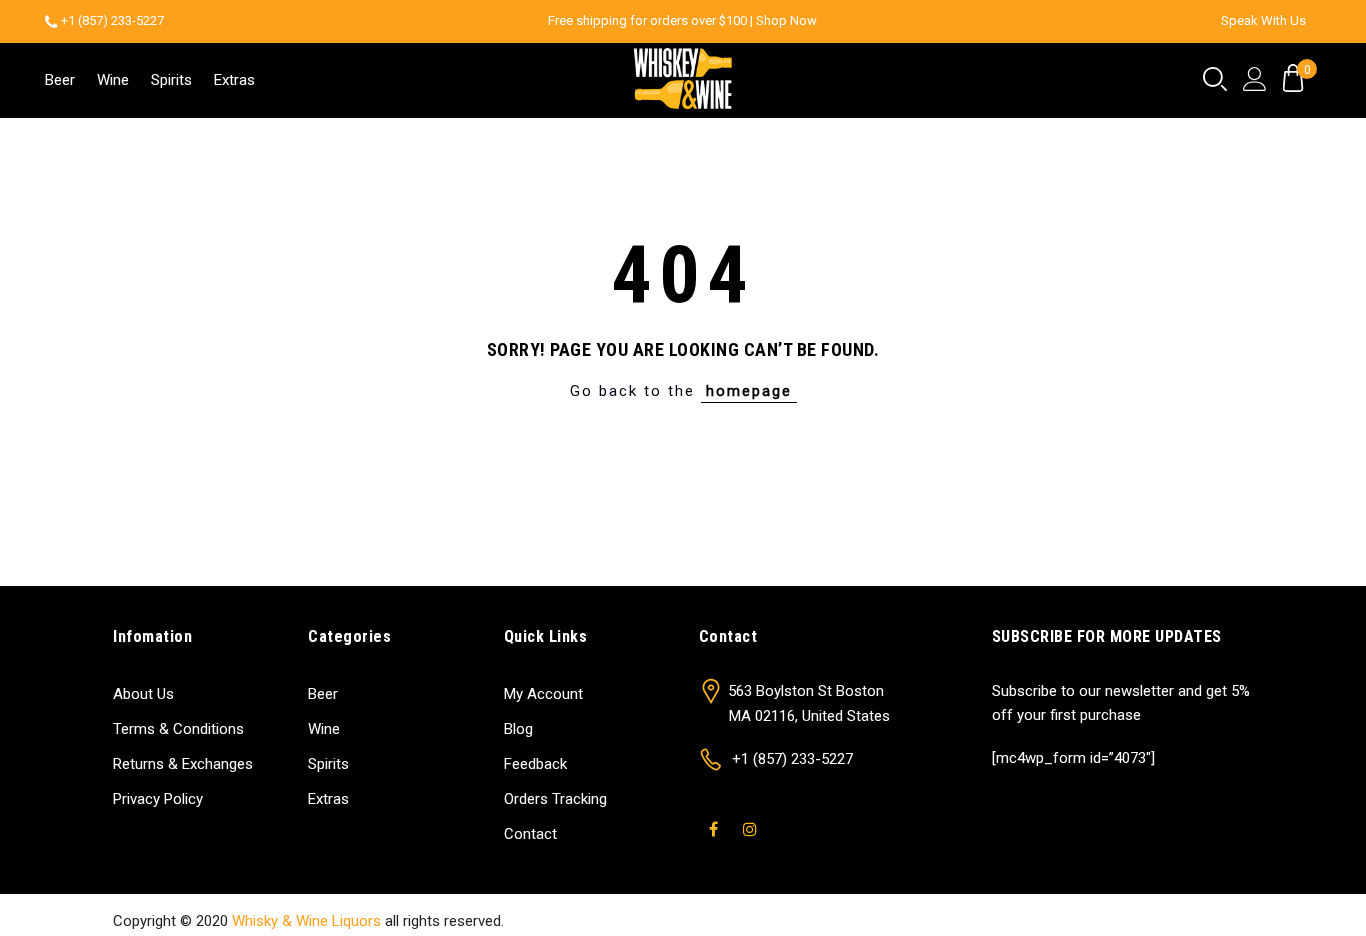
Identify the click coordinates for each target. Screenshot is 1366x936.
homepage (749, 391)
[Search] (1215, 80)
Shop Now (786, 20)
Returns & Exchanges (183, 764)
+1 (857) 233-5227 (112, 20)
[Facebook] (716, 817)
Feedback (535, 764)
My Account (543, 694)
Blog (518, 729)
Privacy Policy (158, 799)
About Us (143, 694)
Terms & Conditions (178, 729)
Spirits (171, 80)
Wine (113, 80)
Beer (60, 80)
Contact (530, 834)
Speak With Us (1263, 20)
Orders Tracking (555, 799)
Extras (234, 80)
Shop (1033, 921)
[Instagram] (752, 817)
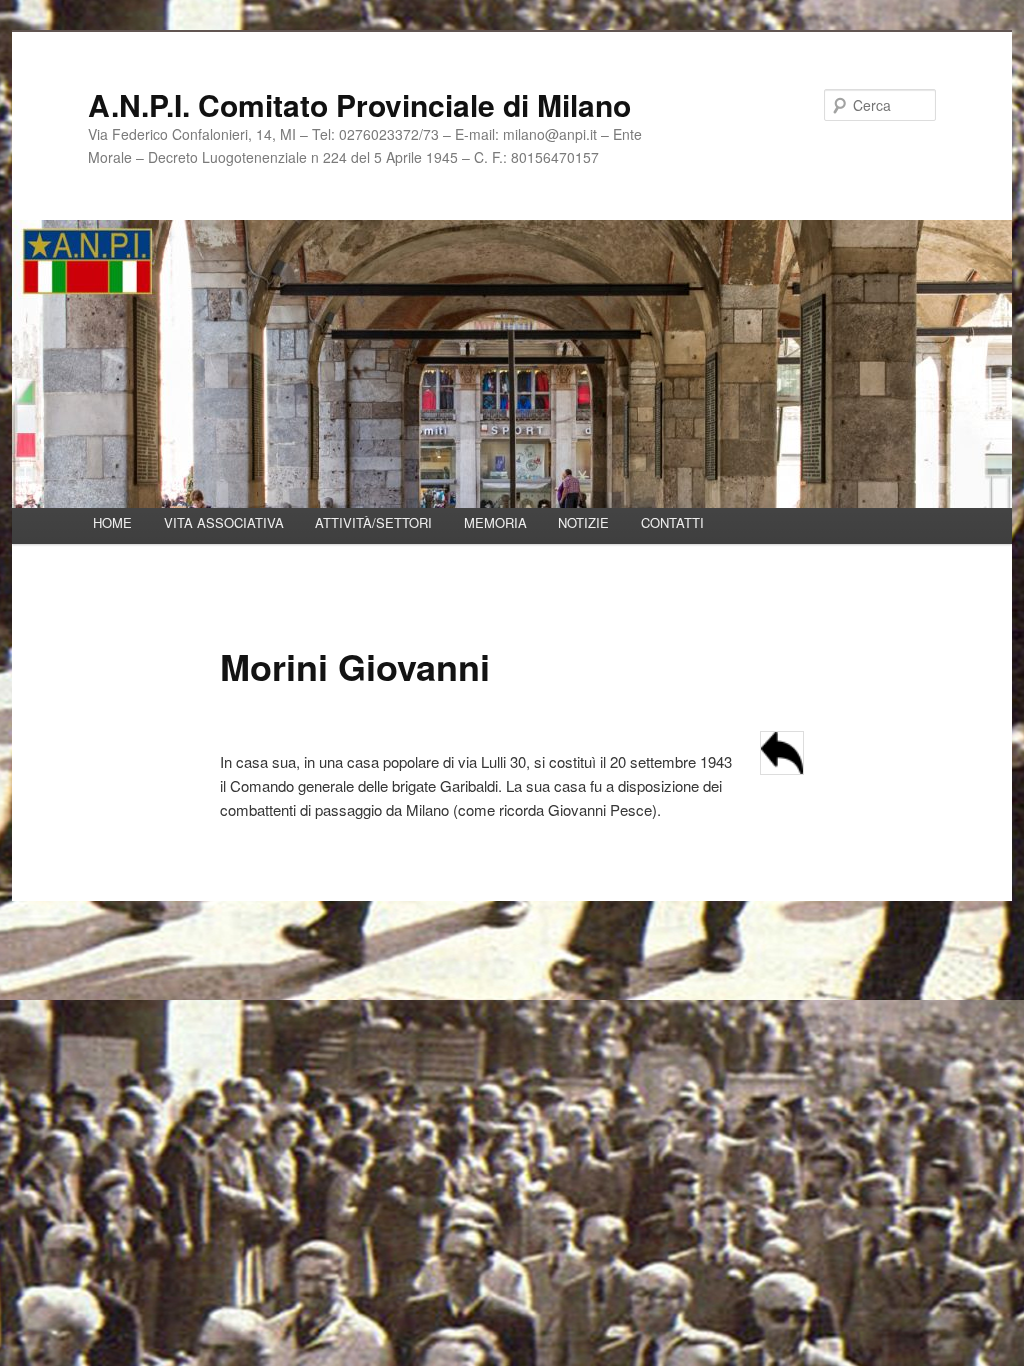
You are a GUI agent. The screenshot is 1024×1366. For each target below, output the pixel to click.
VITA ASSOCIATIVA (224, 522)
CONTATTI (672, 522)
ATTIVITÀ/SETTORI (373, 522)
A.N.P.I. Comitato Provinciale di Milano (359, 104)
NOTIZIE (583, 522)
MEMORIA (495, 522)
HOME (112, 522)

Description of the task:
All lines of the records containing "each" should be shown.

Worked solution:
Identify the click coordinates for each target. Screenshot is 1366x936.
You are a GUI agent. The screenshot is 1024×1366. For each target below, output the pixel to click.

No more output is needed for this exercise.